Barton House is a house that has been converted into offices. It dates from the mid to late 17th century, with some alterations made in the 19th century. The building is constructed of coursed squared limestone rubble and features a stone slate roof. There are two ashlar ridge stacks with moulded tops and two 19th-century brick stacks located on the left and right sides of the rear wing. The house has five coped gables on the front and five on the rear, along with a double-pile single-storey extension to the rear right.

The house is two storeys tall with an attic and has a five-window range. On the first floor, there are five 2-light hollow-chamfered stone-mullion windows with iron casements, some of which have been repaired with leaded lights and feature hoodmoulds, likely all from the early 19th century. Above, there are five similar windows in the gables. The ground floor has four similar 3-light windows. In the centre of the front elevation, there is a 19th-century gabled ashlar porch with a stone slate roof, which has a studded door with four vertical panels formed by applied moulding and a Tudor-arched head in a chamfered stone surround. The porch's coped gable has a moulded finial at the apex. The main range has flush quoins at the left and right angles. The left side of the building features one gable, with 2-light windows similar to those on the front at the first floor and in the gable, and a similar 3-light window extending to ground level on the ground floor.

On the rear elevation, there are three 2-light timber windows with inset iron casements that have pointed tops and intersecting tracery, along with five similar windows in the gables and three similar windows on the ground floor.

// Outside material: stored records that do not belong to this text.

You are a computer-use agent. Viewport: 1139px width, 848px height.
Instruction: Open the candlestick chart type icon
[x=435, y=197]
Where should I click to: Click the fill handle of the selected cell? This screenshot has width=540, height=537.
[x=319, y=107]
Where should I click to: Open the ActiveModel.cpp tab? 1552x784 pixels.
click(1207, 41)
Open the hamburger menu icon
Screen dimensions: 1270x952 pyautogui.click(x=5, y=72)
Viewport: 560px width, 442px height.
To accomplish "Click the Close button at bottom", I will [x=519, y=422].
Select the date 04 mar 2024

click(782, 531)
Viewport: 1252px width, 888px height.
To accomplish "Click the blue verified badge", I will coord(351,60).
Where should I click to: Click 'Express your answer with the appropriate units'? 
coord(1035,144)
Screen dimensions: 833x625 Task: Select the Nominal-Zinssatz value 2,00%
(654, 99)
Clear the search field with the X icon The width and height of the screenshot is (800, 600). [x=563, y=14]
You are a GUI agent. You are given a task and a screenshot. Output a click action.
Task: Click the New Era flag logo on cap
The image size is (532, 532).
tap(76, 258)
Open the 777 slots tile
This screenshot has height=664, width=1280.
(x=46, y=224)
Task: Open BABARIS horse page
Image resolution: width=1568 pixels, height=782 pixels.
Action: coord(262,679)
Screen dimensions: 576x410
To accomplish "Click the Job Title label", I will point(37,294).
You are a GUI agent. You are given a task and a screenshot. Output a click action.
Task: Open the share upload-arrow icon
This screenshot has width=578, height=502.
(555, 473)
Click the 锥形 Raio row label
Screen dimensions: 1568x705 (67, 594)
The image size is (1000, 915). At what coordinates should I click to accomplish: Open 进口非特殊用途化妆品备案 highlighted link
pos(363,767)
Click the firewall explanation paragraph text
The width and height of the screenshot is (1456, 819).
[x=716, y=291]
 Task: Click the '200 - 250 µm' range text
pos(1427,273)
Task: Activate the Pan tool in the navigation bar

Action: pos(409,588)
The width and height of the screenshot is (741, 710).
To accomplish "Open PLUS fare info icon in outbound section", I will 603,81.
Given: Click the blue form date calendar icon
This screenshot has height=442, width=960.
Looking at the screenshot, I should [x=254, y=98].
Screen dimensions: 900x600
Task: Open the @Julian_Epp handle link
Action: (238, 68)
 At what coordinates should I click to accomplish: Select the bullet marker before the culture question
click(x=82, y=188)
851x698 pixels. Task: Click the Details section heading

Inside, there is an early to mid-18th-century fireplace with bolection moulding located on the ground floor to the left, a 19th-century Gothic fireplace on the ground floor to the rear left, and three early 19th-century fireplaces on the first floor. There are also three additional 19th-century fireplaces and boxed-out beams throughout the house, with a beam in the centre of the first floor featuring a step-stopped chamfer.